Gathering data from multiple sources to participate in quality reporting initiatives currently revolving around CMS programs such as meaningful use and the Physician Quality Reporting System are a start, but they simply measure compliance with certain evidence-based measures.
The bigger IT challenge with Massachusetts ACOs will be more bottom-line oriented, Moran said. For example, an ACO will be given a single payment for a patient's hip replacement, from beginning tests to the end of rehab and physical therapy. Payers already are examining the idea of penalizing providers for readmissions or other outcomes-based measures (i.e., is the patient walking better now that he has a new hip?). Most providers can't begin to calculate the total cost of a hip replacement today, looking at all the exams, tests and services involved.
Joseph Kvedar, MD, director of the Partners HealthCare Center for Connected Health in Boston, confirmed that's probably true for many of the state's health care providers. Partners "has the pieces in its system" to put together those numbers, although it's far from perfectly interoperable.

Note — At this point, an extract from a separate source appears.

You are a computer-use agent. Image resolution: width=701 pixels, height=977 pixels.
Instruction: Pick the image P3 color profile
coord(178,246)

They're going to have to think about IT and operational challenges that are so different than fee-for-service.
professor, Northeastern University
In global-payment schemes down the road, there may be no extra reimbursement for a readmission, and furthermore payers may delay reimbursements until the provider achieves required outcomes -- making readmissions costly and time-wasting. "Your incentive is to manage it much more effectively and think about more longer-term outcomes than the shorter-term outcomes fee-for-service does," Moran said.

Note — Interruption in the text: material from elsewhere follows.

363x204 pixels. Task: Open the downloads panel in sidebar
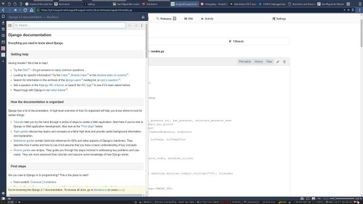pos(3,23)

The law has some specific HIT-related goals, such as holding state officials accountable for details such as the number of providers attesting to stage 2 meaningful use, if they also use state funds. In fact, it specifically mandates an oversight council to report in early 2016 on the "effectiveness and return on investment of [HIT] funding."
Kvedar said the law's provisions to help providers adopt health IT are typical for Massachusetts.

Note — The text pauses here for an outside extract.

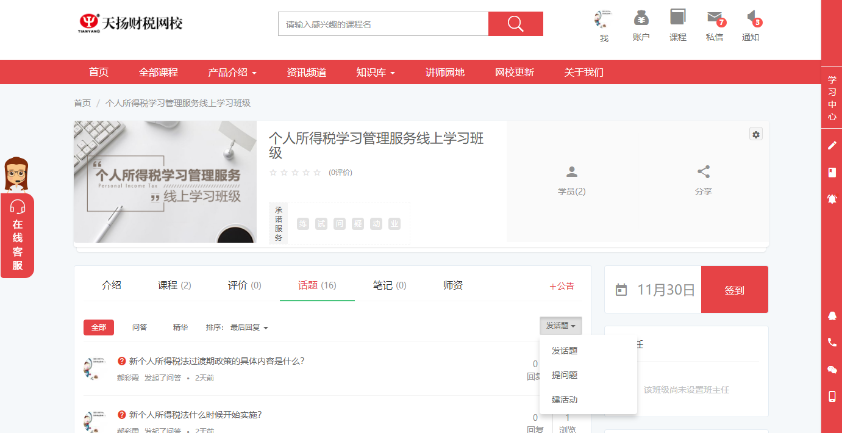Click the magnifier search button
Screen dimensions: 842x433
click(x=515, y=24)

"In the state they have a long history and culture of using electronic tools to improve the delivery of care," Kvedar said. He sees the law as, on one hand, a new series of care-coordination compliance mandates but, on the other, a harmonization of goals. "We now have, essentially, 100% of our contracts with our payers being contracts for what we call 'new payment models.' That's pretty exciting, because it really does open the door for innovation in care delivery."
The law's HIT challenges of data collection and care coordination will involve some work, Kvedar said. But since organizations like Partners already have started creating an infrastructure to deal with the state's commercial payers' quality-driven programs, he feels the bigger challenge is breaking physicians' workflow habits geared toward fee-for-service payment models where patient volume is more important than outcomes. That fundamental change hasn't hit the docs and nurses, yet, he said.
Partners' upcoming HIT investments revolve around systems that can identify patients who would benefit the most for wellness and care-coordination programs, sign them up, and monitor each program's efficacy. Predictive modeling tools, he thinks, eventually will be able to determine in advance which patients will need which services and will enable Partners to "deal with most of this stuff coming down the road" in regard to payer expectations, Kvedar said.
Moran said he is encouraging his students to learn more about predictive modeling and patient data analytics tools, as well, and to do it immediately. No matter what reimbursement models come and go, these systems are the future of health IT, he feels it's important that future informaticists don't wait until a state or federal law forces them to react with compliance, but instead to get ahead of the curve and start now to be ahead of their competition.